In the literature, there are no available data on how anti‐DNA antibodies recognize DNA. In the present work, to study the molecular mechanism of DNA recognition by antibodies, we have used anti‐DNA IgGs from blood sera of patients with multiple sclerosis. A stepwise increase in ligand complexity approach was used to estimate the relative contributions of virtually every nucleotide unit of different single‐ (ss) and double‐stranded (ds) oligonucleotides to their affinity for IgG fraction having high affinity to DNA‐cellulose. DNA‐binding site disposed on the heavy chain demonstrates higher affinity to different dNMPs (Kd = 0.63μM‐3.8μM) than the site located on the light chain (28μM‐170μM).

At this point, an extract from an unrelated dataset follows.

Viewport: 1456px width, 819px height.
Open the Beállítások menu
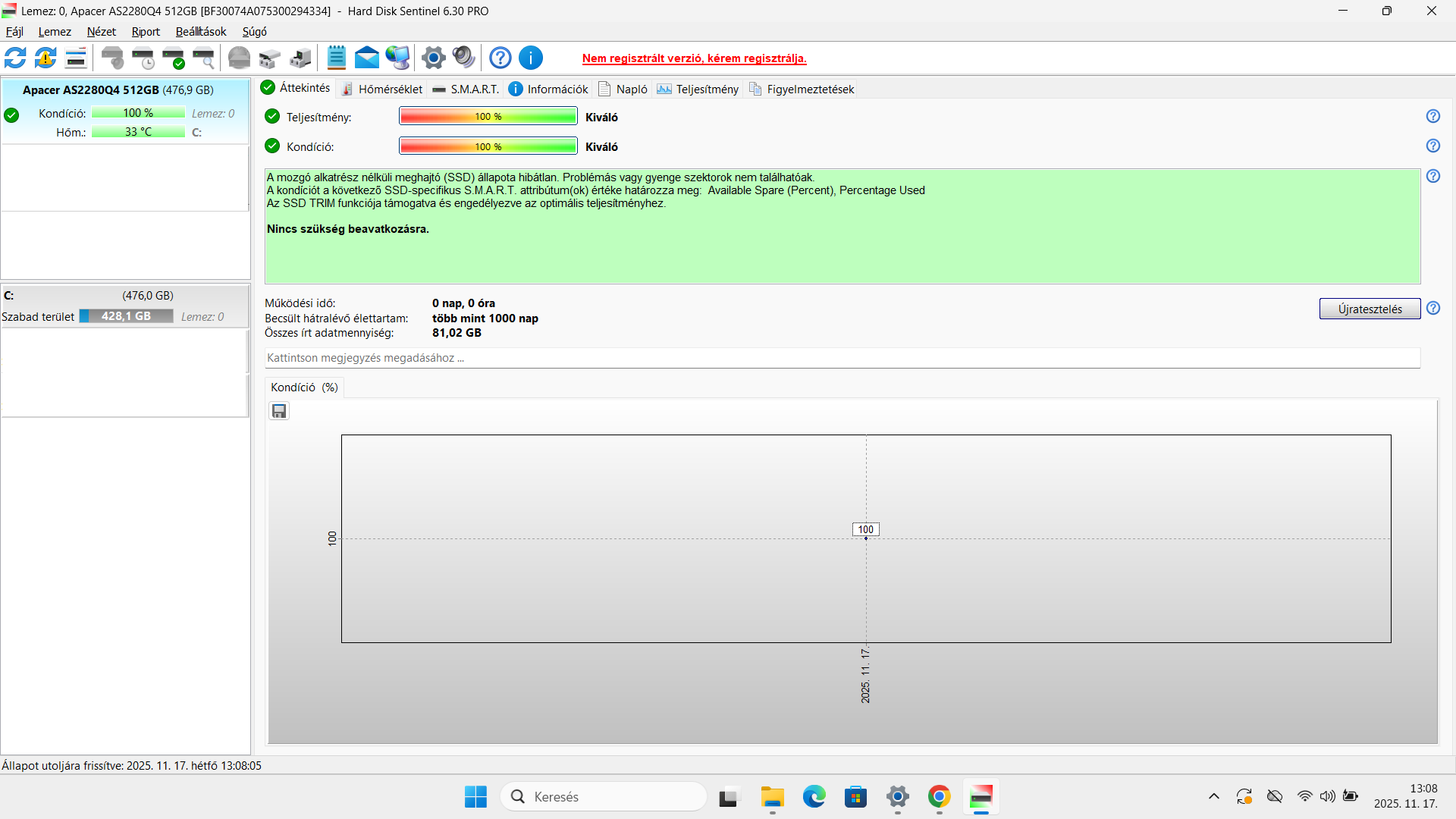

The heavy and light chains interact independently forming relatively strong contacts with 2 to 4 nucleotides of short homo‐ and hetero‐d(pN)2‐9. Then the increase in the affinity of different d(pN)n became minimal, and at n ≥ 8 to 9, all dependencies reached plateaus: approximately 3.2nM to 20nM and approximately 200nM to 460nM for the heavy and light chains, respectively. A similar situation was observed for different ribooligonucleotides, in which their affinity is 6‐fold to 100‐fold lower than that for d(pN)n. Transition from ss to ds d(pN)n leads to a moderate increase in affinity of ligands to DNA‐binding site of heavy chains, while light chains demonstrate the same affinity for ss and ds d(pN)n. Long supercoiled DNA interacts with both heavy and light chains with affinity of approximately 10‐fold higher than that for short oligonucleotides. The thermodynamic models were constructed to describe the interactions of IgGs light and heavy chains with DNA.

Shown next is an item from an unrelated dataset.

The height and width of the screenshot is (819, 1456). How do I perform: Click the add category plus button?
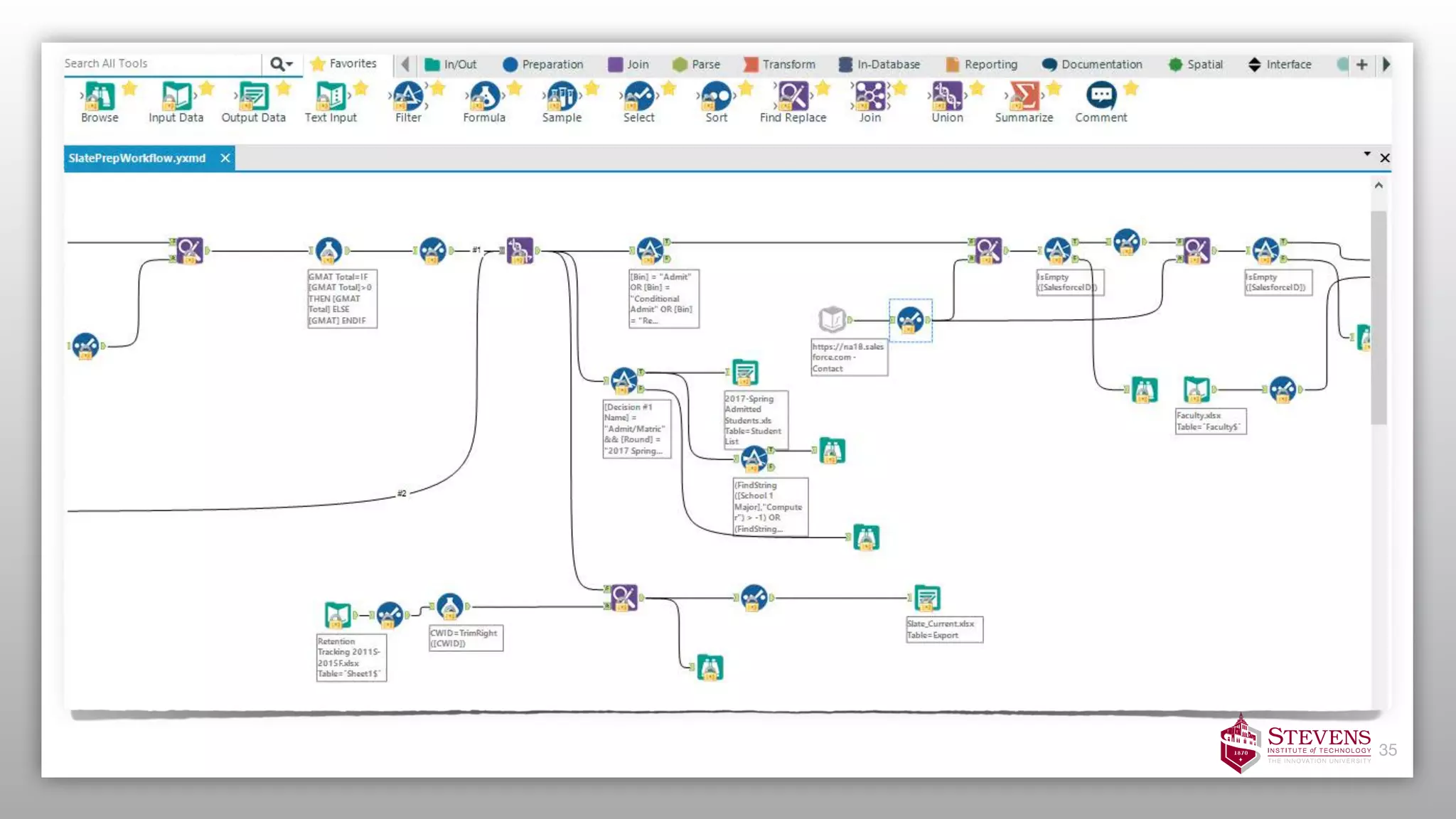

The thermodynamic models were constructed to describe the interactions of IgGs light and heavy chains with d(pT)n. All types of additive strong and weak interactions of the IgG first site with d(pT)12 × d(pA)12 duplex provide ΔG°\ = −11.3–11.4 kcal/mol, while the second site interacts mostly with one chain of the duplex (ΔG° = −8.8 kcal/mol).